Professor Christoph Spengel (University of Mannheim and ZEW) kicked off the event by welcoming the participants. The first lecture was then given by Dr. Martin Jonas (Warth & Klein AG), who explained the interplay between business valuation and taxation. Using the Tax Capital Asset Pricing Model, he illustrated the effects of the 2008 corporate tax reform on company value, with particular emphasis on the possible impact of the compensatory taxation of interest, dividends and capital gains on corporate value.
Mid-term reform targets
Recent changes to the tax code as well as areas still in need of reform were the focus of the lecture delivered by Professor Michael Schmitt (Baden-Württemberg Finance Ministry). Professor Schmitt began his talk by providing an overview of the modifications to the most important offset instruments contained in the 2008 corporate tax reform, which has been criticised for worsening the financial crisis. Schmitt then explained the consequences of the Accounting Law Modernisation Act for the calculation of profits for tax purposes before discussing the changes affecting value added tax and inheritance tax. Looking to the future of corporate taxation in his closing remarks, he recommended a reform of local government finance, a simplification of tax incentives for research and development as well as the offsetting of losses as medium-term targets for reform.

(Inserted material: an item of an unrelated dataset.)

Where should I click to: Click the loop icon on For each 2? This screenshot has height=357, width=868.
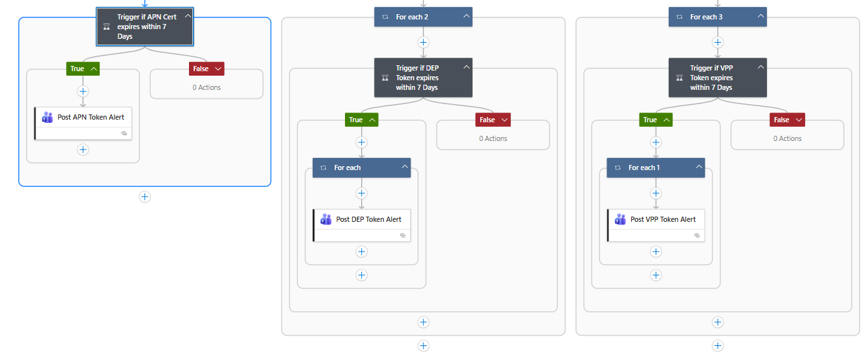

Dr. Florian Schultz (PricewaterhouseCoopers) explained some of the recent developments in tax-oriented valuation from the perspective of transaction consulting. Schultz began with an overview of the current challenges facing tax evaluation resulting from volatile corporate earnings, the role of the adviser as service provider and the increasing taxation of components not derived from earnings. In Schultz’s view, as a result of these developments, current tax and accounting policy is increasingly focused on avoiding losses and smoothing out volatility in order to protect losses carried forward or EBITDA.
Analysis of case studies
The round of lectures was followed by a panel discussion in which the previous speakers were joined by Professor Andreas Schumacher (Flick Gocke Schaumburg) and Professor Christoph Spengel. The panellists discussed some of the key points from the lectures and answered questions from the audience.

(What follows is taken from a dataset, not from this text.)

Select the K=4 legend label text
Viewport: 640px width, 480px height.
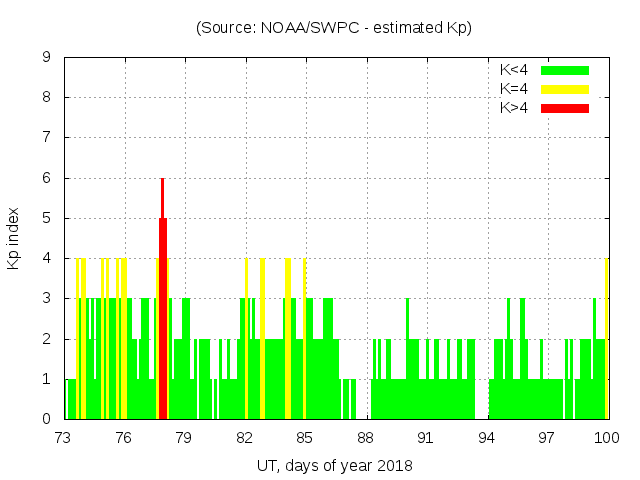coord(514,89)
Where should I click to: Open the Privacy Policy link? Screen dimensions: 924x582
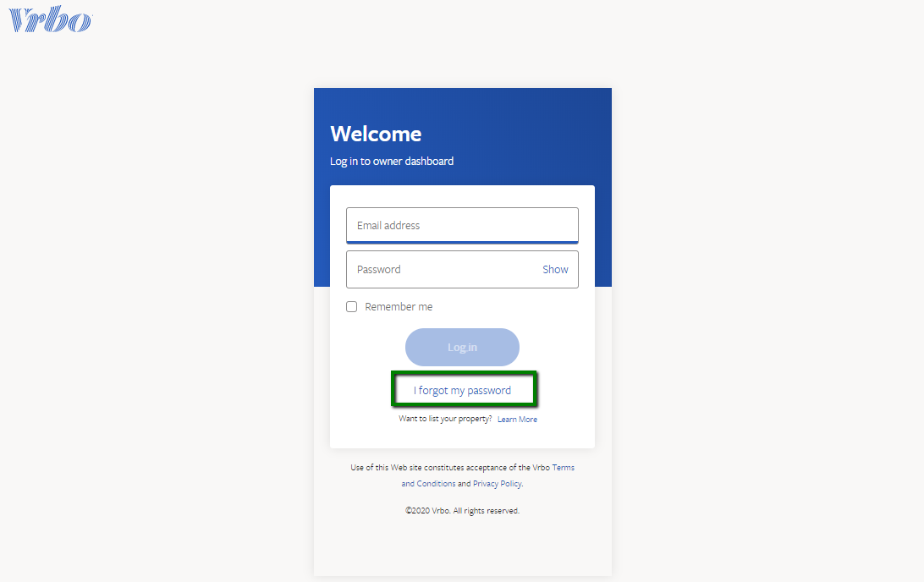pos(498,484)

Participants had the opportunities to examine specific topics in greater depth in the afternoon session through the analysis of case studies. Stefan Ditsch (PricewaterhouseCoopers) and Professor Michael Schaden (Ernst & Young) discussed the possibilities of loss exploitation through tax planning. Senior government official Ralf Neumann (Rhineland Tax Office) and Professor Andreas Schumacher analysed some initial practical observations following the relaxation of § 8c of the Corporate Income Tax Act. The focus of the third workshop, led by Oliver Dörfler (KPMG Deutsche Treuhand AG) and Under-secretary Dietrich Weilbach (Baden-Württemberg Finance Ministry), was on cases relating to the Economic Growth Acceleration Act.

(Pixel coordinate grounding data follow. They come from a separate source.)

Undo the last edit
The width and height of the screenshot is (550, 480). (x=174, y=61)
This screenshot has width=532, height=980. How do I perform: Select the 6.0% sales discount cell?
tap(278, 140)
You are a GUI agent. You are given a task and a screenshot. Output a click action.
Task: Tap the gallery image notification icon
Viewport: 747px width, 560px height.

The key take-away from the Mannheim Corporate Tax Day was that the combination of the economic crisis along with considerable changes to German tax law has created specific challenges when it comes to tax evaluation. The event provided an opportunity for representatives from the worlds of science, business and financial administration to develop new potential plans of action through intensive dialogue.